Provided entries:

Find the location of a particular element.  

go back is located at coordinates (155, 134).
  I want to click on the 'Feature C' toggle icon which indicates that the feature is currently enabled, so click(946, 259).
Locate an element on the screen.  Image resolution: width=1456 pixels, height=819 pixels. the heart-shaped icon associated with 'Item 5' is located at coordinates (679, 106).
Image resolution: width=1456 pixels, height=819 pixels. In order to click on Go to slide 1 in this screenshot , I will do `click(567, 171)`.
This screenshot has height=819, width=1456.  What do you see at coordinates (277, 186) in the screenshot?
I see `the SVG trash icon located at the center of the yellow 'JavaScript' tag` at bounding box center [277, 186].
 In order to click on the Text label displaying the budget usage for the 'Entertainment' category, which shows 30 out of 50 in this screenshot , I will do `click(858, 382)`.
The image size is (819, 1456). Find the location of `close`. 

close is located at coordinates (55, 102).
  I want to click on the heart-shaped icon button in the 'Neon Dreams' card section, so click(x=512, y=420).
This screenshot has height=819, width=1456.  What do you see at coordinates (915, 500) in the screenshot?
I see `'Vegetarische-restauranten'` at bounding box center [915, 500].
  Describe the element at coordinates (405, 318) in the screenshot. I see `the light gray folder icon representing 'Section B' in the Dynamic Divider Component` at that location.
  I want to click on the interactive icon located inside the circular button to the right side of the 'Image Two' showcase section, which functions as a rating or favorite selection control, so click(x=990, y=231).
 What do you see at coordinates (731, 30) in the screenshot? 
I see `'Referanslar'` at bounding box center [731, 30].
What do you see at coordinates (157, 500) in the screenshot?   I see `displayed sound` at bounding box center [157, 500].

The task:
Repeat the data above word for word, keeping every line in its original order.

Answer to this task:
Find the location of a particular element.  

go back is located at coordinates (155, 134).
  I want to click on the 'Feature C' toggle icon which indicates that the feature is currently enabled, so click(946, 259).
Locate an element on the screen.  Image resolution: width=1456 pixels, height=819 pixels. the heart-shaped icon associated with 'Item 5' is located at coordinates (679, 106).
Image resolution: width=1456 pixels, height=819 pixels. In order to click on Go to slide 1 in this screenshot , I will do `click(567, 171)`.
This screenshot has height=819, width=1456.  What do you see at coordinates (277, 186) in the screenshot?
I see `the SVG trash icon located at the center of the yellow 'JavaScript' tag` at bounding box center [277, 186].
 In order to click on the Text label displaying the budget usage for the 'Entertainment' category, which shows 30 out of 50 in this screenshot , I will do `click(858, 382)`.
The image size is (819, 1456). Find the location of `close`. 

close is located at coordinates (55, 102).
  I want to click on the heart-shaped icon button in the 'Neon Dreams' card section, so click(x=512, y=420).
This screenshot has height=819, width=1456.  What do you see at coordinates (915, 500) in the screenshot?
I see `'Vegetarische-restauranten'` at bounding box center [915, 500].
  Describe the element at coordinates (405, 318) in the screenshot. I see `the light gray folder icon representing 'Section B' in the Dynamic Divider Component` at that location.
  I want to click on the interactive icon located inside the circular button to the right side of the 'Image Two' showcase section, which functions as a rating or favorite selection control, so click(x=990, y=231).
 What do you see at coordinates (731, 30) in the screenshot? 
I see `'Referanslar'` at bounding box center [731, 30].
What do you see at coordinates (157, 500) in the screenshot?   I see `displayed sound` at bounding box center [157, 500].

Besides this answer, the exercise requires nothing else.